Mit Allensbach-Zahlen versuchte »Bild« nachzuweisen, daß die Hamburger dem CDU-Kandidaten Kiep mehr positive Eigenschaften zuschreiben als dem SPD-Bürgermeister Dohnanyi. Als Irrtum erwies sich die Noelle-Meinung, daß die SPD in Hamburg »ihre Wähler nicht so geschlossen an die Wahlurnen bekommt wie die CDU«.
Über die Parteipräferenzen der Hamburger Wähler wurden immer neue Umfragezahlen des Allensbacher Instituts veröffentlicht. Fünf verschiedene Ergebnisse kursierten in der Hansestadt, obwohl S.61 das Institut sich auf zwei Umfragen beschränkt hatte.
Zur ersten Verwirrung trug die Allensbach-Chefin selbst bei, als sie bei einer Umfrage je zwei Zahlen für jede Partei nannte: für die wahlberechtigten und für die zur Wahl schon entschlossenen Hamburger. Nach der einen Lesart lag die SPD vor der CDU, nach der anderen war es umgekehrt. Die Zeitungen zitierten verschiedene Zahlen und meinten doch dieselbe Umfrage.

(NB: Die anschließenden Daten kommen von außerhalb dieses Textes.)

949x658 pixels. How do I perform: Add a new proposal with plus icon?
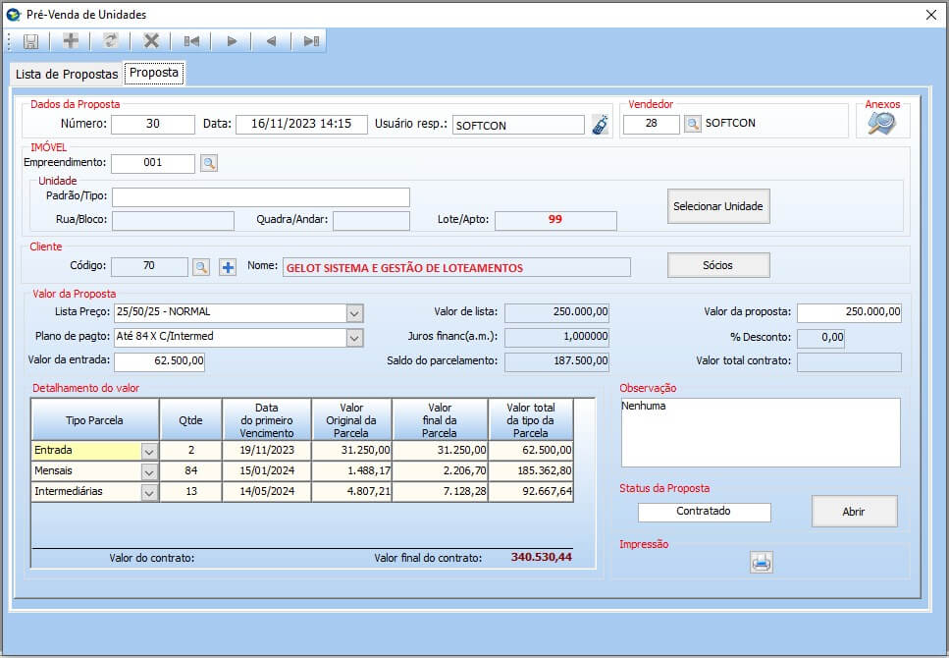tap(71, 41)
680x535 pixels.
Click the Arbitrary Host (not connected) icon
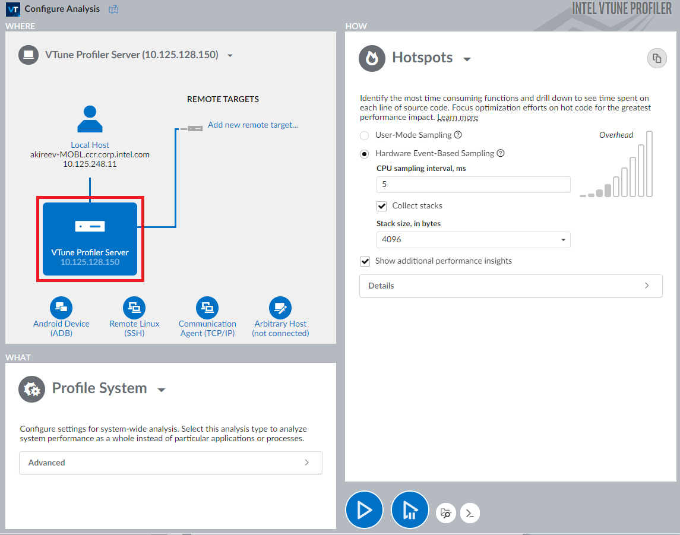pyautogui.click(x=280, y=308)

Zum Skandal kam es, als »Bild« am Tag vor der Wahl die Titelseite mit der Meldung aufmachte, in Hamburg gebe es ein Kopf-an-Kopf-Rennen zwischen SPD und CDU: Allensbach habe je 43 Prozent ermittelt.
Die Meldung war falsch. Die »Bild«-Zeitung war, wie deren stellvertretender Chefredakteur Hans-Erich Bilges einräumt, »einem sonst zuverlässigen Informanten aufgesessen«. Bilges hatte sich per Telephon bei Frau Noelle vergewissern wollen, sie aber nicht erreicht.

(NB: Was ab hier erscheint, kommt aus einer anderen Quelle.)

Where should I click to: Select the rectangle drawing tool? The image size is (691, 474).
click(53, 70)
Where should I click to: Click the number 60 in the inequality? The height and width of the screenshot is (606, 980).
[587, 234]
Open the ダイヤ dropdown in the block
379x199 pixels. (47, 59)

Sowohl »Bild am Sonntag« wie auch »Welt am Sonntag« übernahmen die Falschmeldung am Wahltag, und erst zwei Tage nach der Wahl stellte die Allensbach-Chefin in einem Interview mit »Bild« den Fehler eher beiläufig richtig: Die Zahlen seien »nicht korrekt« gewesen.
Vollends zum Zahlensalat wurden die Allensbacher Daten, als die Instituts-Chefin in einem »Welt am Sonntag«-Interview eine Woche nach der Wahl versehentlich richtige Zahlen dementierte und falsche bestätigte.

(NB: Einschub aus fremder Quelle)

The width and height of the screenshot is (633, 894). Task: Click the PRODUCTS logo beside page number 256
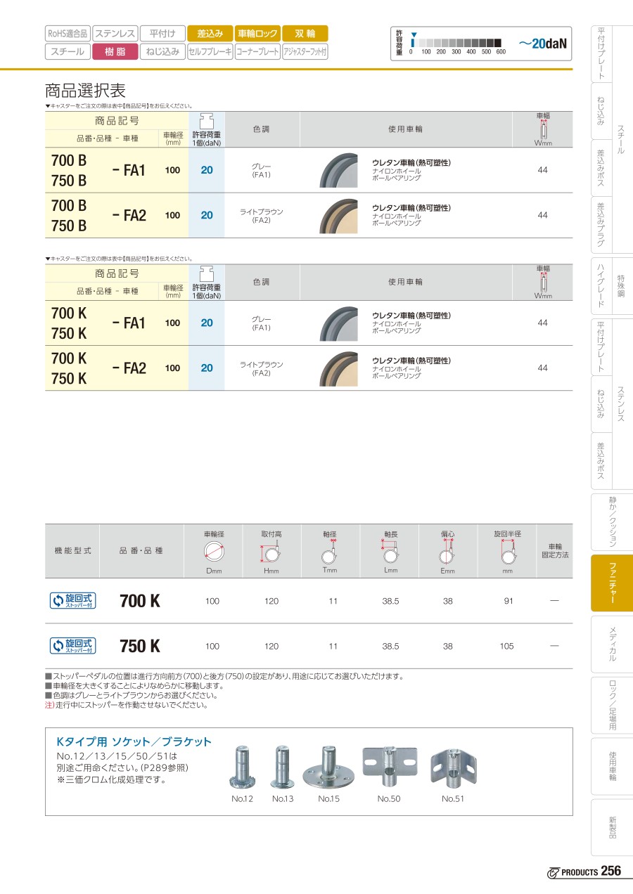(x=573, y=872)
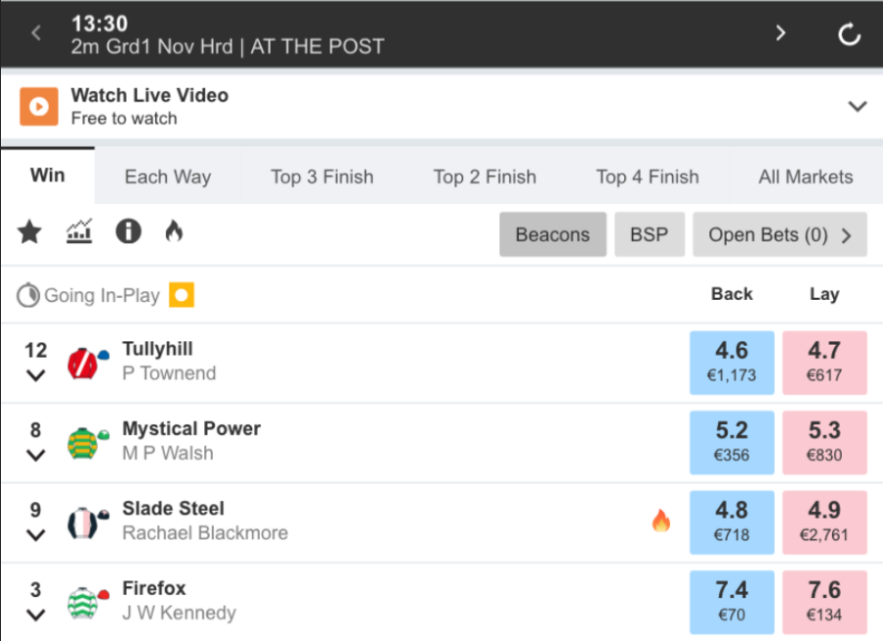Expand Tullyhill runner details chevron
The width and height of the screenshot is (883, 641).
36,375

Das einzige Institut, das vor der Hamburg-Wahl ein dem Trend nach richtiges Umfrage-Ergebnis veröffentlicht hatte, war Infas. Ein weiteres Institut, die Mannheimer »Forschungsgruppe Wahlen«, war zwar dem Wahlergebnis noch näher gekommen, hatte aber aus Prinzip darauf verzichtet, die Zahlen zu veröffentlichen. Der Grund: Die »Forschungsgruppe« wird alle Wahltage wieder vom ZDF für die Hochrechnungen engagiert und will vermeiden, daß die Zuschauer letzte Umfragen und erste Hochrechnungen durcheinanderbringen.
Erst nach der Wahl publizierte Frau Noelle-Neumann das Ergebnis einer Umfrage, das ähnlich ausgefallen war wie die Infas-Zahlen.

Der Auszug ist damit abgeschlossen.